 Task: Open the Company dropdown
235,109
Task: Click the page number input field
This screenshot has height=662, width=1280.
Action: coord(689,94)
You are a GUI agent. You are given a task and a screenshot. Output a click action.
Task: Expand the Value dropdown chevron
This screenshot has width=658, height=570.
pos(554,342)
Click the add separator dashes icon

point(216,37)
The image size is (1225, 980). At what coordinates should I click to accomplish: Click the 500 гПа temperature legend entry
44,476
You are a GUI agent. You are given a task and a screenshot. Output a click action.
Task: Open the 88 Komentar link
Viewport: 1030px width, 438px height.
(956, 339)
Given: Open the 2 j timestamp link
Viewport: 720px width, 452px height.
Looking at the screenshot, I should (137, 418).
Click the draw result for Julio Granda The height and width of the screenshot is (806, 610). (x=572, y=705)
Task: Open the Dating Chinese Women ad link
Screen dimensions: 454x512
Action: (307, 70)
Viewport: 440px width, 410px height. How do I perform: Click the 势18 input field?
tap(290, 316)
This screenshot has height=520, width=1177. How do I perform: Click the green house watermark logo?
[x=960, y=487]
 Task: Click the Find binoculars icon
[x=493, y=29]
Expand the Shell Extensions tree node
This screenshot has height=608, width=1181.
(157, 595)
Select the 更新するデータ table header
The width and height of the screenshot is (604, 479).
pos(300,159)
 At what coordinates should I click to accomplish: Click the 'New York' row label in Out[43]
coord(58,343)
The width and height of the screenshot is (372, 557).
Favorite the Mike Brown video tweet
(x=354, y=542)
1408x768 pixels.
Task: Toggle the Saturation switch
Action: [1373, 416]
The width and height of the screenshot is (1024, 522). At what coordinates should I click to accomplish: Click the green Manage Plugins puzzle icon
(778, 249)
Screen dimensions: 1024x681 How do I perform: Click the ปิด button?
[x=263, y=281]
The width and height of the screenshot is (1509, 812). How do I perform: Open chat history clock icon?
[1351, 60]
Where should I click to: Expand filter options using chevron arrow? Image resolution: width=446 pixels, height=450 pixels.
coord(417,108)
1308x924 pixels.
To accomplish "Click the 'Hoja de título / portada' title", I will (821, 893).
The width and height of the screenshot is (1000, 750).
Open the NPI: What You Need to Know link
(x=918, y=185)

__________

Restate precisely, and with nothing added, the lines from the one with "The width and height of the screenshot is (1024, 522)." through the final line of the material.

The width and height of the screenshot is (1024, 522). At what coordinates should I click to accomplish: Click the green Manage Plugins puzzle icon
(778, 249)
Screen dimensions: 1024x681 How do I perform: Click the ปิด button?
[x=263, y=281]
The width and height of the screenshot is (1509, 812). How do I perform: Open chat history clock icon?
[1351, 60]
Where should I click to: Expand filter options using chevron arrow? Image resolution: width=446 pixels, height=450 pixels.
coord(417,108)
1308x924 pixels.
To accomplish "Click the 'Hoja de título / portada' title", I will (821, 893).
The width and height of the screenshot is (1000, 750).
Open the NPI: What You Need to Know link
(x=918, y=185)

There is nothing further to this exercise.